More on Food and Mood
Food is essential for the body to keep going, however with the vast array of food in the modern world it does not mean we are always making the best choices when it comes to food. There is a direct link between the foods we consume and the way we feel, or our mood. The way food is made up, and the components within each meal we have, can dramatically alter our feelings and mood, and this can be further compounded by when we eat.
Stick to the Basics
First of all the most important thing is to ensure that you are eating enough food. Blood sugar is one of the key stabilising factors of a healthy body and something that is often overlooked. Fad diets popularised by celebrities are often pushing people into unhealthy eating habits. There is nothing that says you have to eat huge meals three times a day, in fact to the contrary, but eating properly at regular intervals is vital. If you are hungry, you are not going to be in the best of moods. If it goes deeper than this and your blood sugar levels are affected, you can also become confused and angry as the body struggles to work.

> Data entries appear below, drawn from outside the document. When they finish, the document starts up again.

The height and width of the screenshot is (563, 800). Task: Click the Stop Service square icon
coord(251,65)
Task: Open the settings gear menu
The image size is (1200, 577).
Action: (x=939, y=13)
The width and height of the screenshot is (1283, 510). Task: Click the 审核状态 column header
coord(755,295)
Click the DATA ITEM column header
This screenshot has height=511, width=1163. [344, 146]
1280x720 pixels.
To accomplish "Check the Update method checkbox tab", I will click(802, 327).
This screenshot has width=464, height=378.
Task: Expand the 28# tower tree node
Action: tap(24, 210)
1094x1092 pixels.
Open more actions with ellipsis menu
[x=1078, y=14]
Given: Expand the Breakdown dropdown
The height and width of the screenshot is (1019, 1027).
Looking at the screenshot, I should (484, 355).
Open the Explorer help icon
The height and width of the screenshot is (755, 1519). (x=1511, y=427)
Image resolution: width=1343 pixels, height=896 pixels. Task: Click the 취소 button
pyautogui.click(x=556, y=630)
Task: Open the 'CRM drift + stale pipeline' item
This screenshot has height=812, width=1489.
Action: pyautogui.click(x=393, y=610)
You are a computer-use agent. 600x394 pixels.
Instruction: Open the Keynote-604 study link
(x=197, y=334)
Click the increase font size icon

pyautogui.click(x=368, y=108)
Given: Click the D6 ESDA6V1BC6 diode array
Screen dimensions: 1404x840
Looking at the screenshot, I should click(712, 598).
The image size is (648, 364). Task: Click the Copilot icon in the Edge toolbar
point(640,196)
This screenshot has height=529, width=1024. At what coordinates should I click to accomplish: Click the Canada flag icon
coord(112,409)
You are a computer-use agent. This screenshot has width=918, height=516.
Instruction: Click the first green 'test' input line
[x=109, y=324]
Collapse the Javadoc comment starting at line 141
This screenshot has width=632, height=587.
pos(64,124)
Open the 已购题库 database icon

One of the biggest culprits that most people can name when it comes to food and mood is sugar. Fast food, sweets and other ‘junk’ may well be convenient and comfortable, but a high sugar content simply leads to a spike in blood sugar. This might send you into a hyper happy mood, but it will be short-lived. Once the sugar is processed further into the body, the ‘crash’ will leave you feeling grumpy and lethargic. Sugar is not healthy for the body anyway and is thought to prevent the natural development of healthy cells, so a good one to avoid where possible.
At the other end of the scale, protein is a great mood booster and can help you stay happy and in balance all day, provided you eat it regularly. This is because they make the processing of carbs go slower which in turn releases essential chemicals norepinephrine and dopamine (the feel-good factor). Protein does not have to be all about the meat either, even on a healthy, low-fat, vegan or vegetarian diet, there are plenty of options available: Tofu, eggs, seafood, yogurt, and chicken to name just a few.
The other thing to guard against if you want your diet to promote a happy mood is missing those essential vitamins. Sadly the climate has changed in the UK, and we do not get as much access to sunshine, which generates that all-important vitamin D, so we need to look for more of it in food. Vitamin D candidates are low-fat milk, egg yolks, and soy milk. B vitamins are also great for mood and energy levels, and B12, in particular, is a real mood lifter. Try adding more broccoli, leafy greens, oranges, oatmeal, cottage cheese and salmon to your diet to help your body absorb B vitamins from food.